INPUT.
+===+

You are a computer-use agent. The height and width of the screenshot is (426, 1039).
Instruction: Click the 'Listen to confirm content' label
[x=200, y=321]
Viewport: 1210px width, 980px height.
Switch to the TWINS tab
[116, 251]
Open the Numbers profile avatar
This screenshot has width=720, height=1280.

+===+

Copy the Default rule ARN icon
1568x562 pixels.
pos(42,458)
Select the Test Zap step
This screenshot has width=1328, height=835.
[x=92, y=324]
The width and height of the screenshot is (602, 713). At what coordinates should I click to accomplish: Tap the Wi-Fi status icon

+===+

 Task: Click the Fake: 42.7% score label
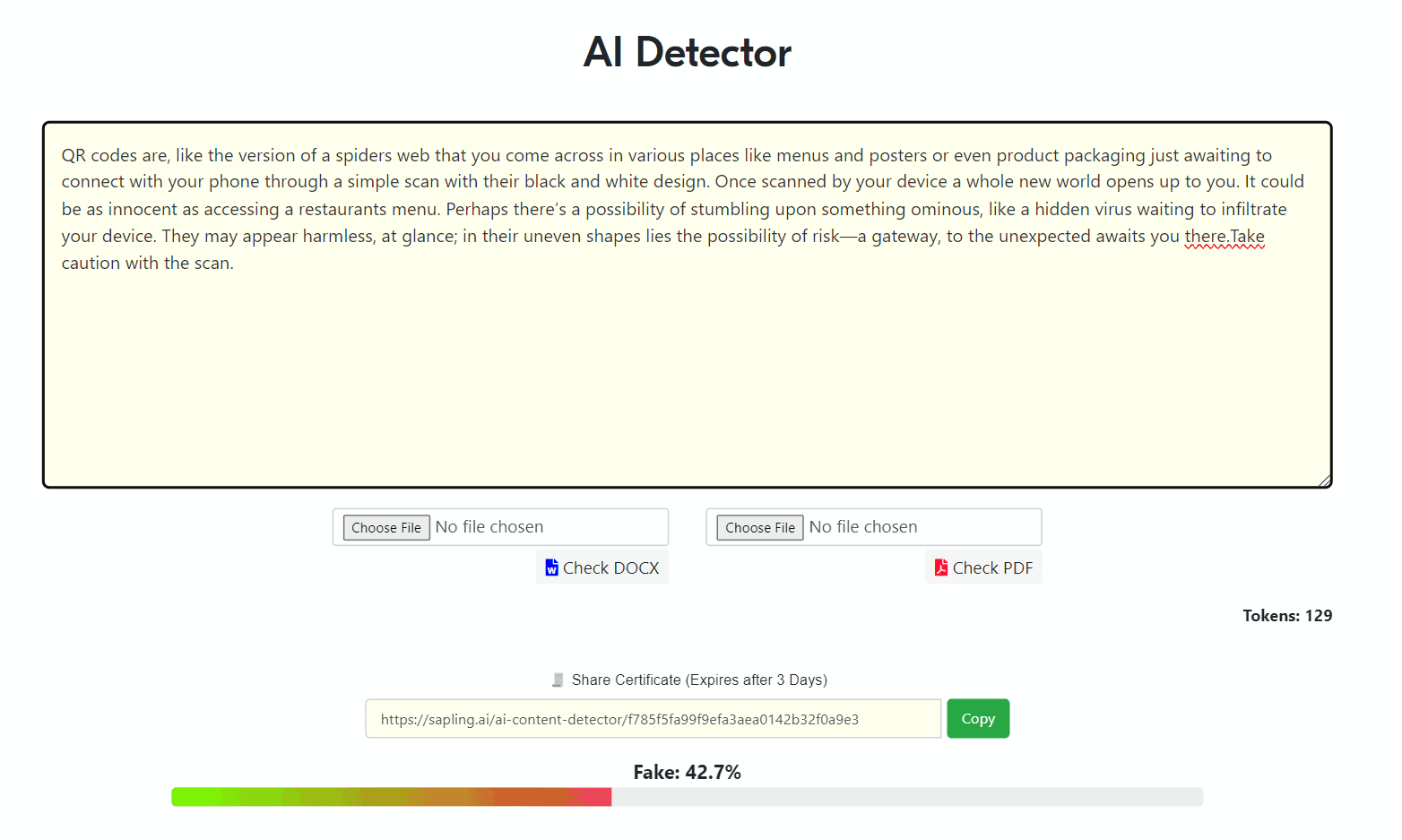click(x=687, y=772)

+===+

WORK ORDER. Write out exactly the lines above from the line with "You are a computer-use" through the line with "This screenshot has width=720, height=1280.", both of them included, and leave out all other lines.

RESULT.
You are a computer-use agent. The height and width of the screenshot is (426, 1039).
Instruction: Click the 'Listen to confirm content' label
[x=200, y=321]
Viewport: 1210px width, 980px height.
Switch to the TWINS tab
[116, 251]
Open the Numbers profile avatar
This screenshot has width=720, height=1280.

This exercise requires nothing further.